Pages

Routing questions to remember

1) Black hole (networking)
In networking, black holes refer to places in the network where incoming traffic is silently discarded (or "dropped"), without informing the source that the data did not reach its intended recipient.
When examining the topology of the network, the black holes themselves are invisible, and can only be detected by monitoring the lost traffic; hence the name.

Black Hole Issue - everything that uses any large packets will be unable to work .

MTU (Maximum Transmission Unit) is the maximum IP packet size that can be transmitted without fragmentation - including IP headers but excluding headers from lower levels in the protocol stack.
The smallest MTU in general use is 576 bytes, so you should be able to safely start with an ICMP buffer of 548, then work up from there.
For normal Ethernet the MTU is 1500. This is the maximum amount of data available to IP, TCP, and the application, it excludes the bytes for the ethernet header and trailer.

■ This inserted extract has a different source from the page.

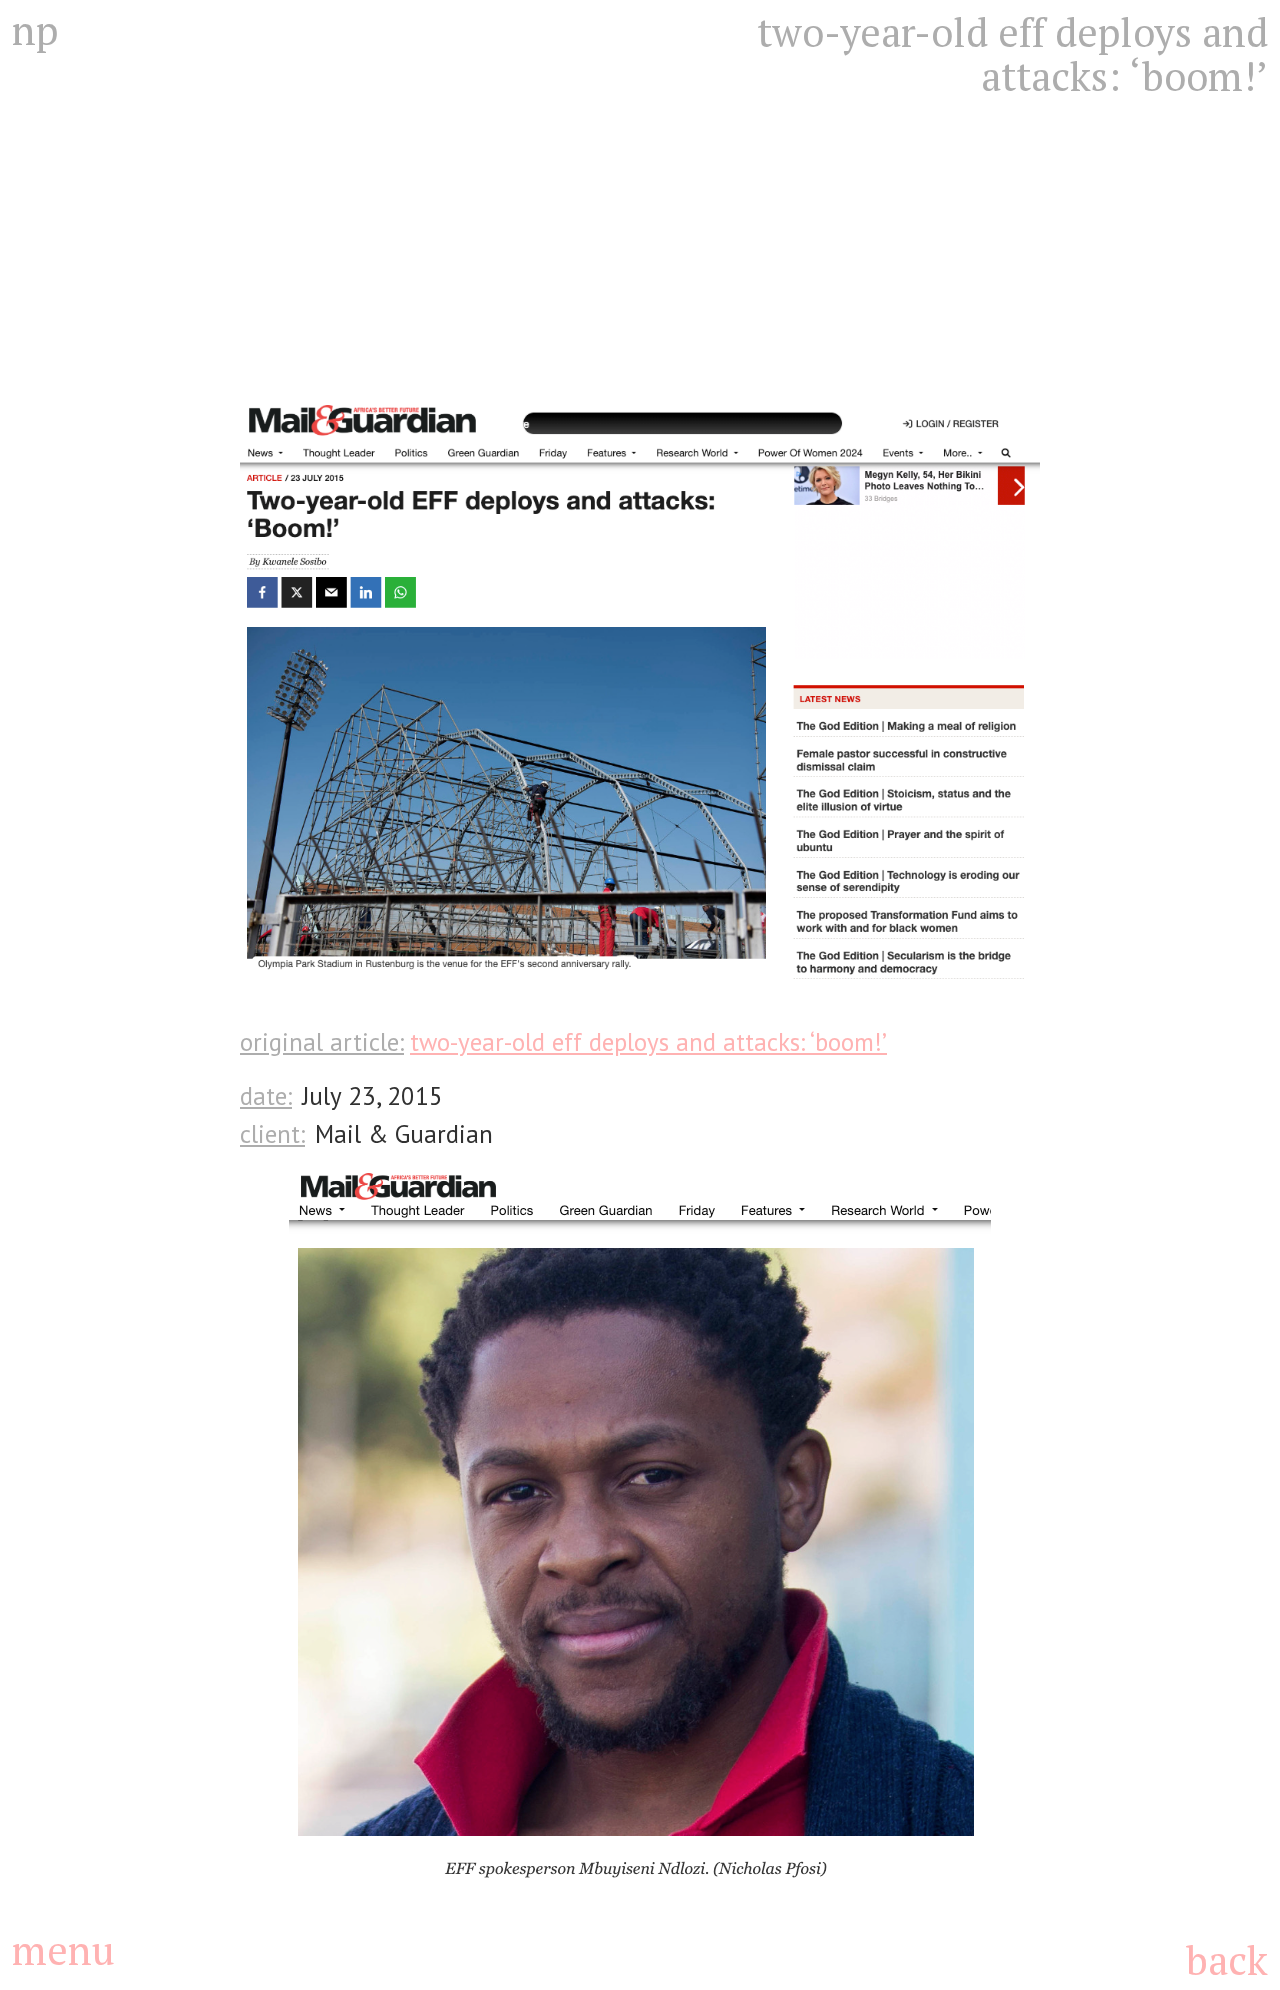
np (35, 30)
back (1226, 1959)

The Maximum Segment Size (MSS) is the largest amount of data, specified in bytes, that a computer or communications device can handle in a single, unfragmented piece
or maximum TCP data size the computer can handle without fragmentation (can fit inside the layer 2 (ethernet) frame).

Null route A Cisco IOS router also has an interface called null0. When traffic goes to that interface, the router just discards it. Thus, the null interface on the Cisco router is the “black hole.”

Causes
 - Dead IP addresses (host is down or an IP address to which no host has been assigned),
 - Firewalls and "stealth" ports (firewalls can be configured to silently discard packets addressed to forbidden hosts or ports),
- Black hole filtering (intentional dropping packets at the routing level, prevents DOS/DDOS)
- Path MTU Discovery black holes (communication over some routes may fail if an intermediate network segment has a maximum packet size that is smaller than the maximum packet size of the communicating hosts--and if the router does not send an appropriate Internet Control Message Protocol (ICMP) response to this condition).
Path MTU discovery overcomes a significant performance bottleneck in TCP - fragmentation. 

Detect
When a network router receives a packet that is larger than the size of the Maximum Transmission Unit (MTU) of the next segment of a communications network, and that packet's IP layer "don't fragment" bit is flagged, the router is expected to send an ICMP "destination unreachable" message back to the sending host.
MTU for Ethernet  = 1,500 bytes,
Best (max) Ethernet payload = 1472 bytes = 1500 - 28 (icmp +ip header)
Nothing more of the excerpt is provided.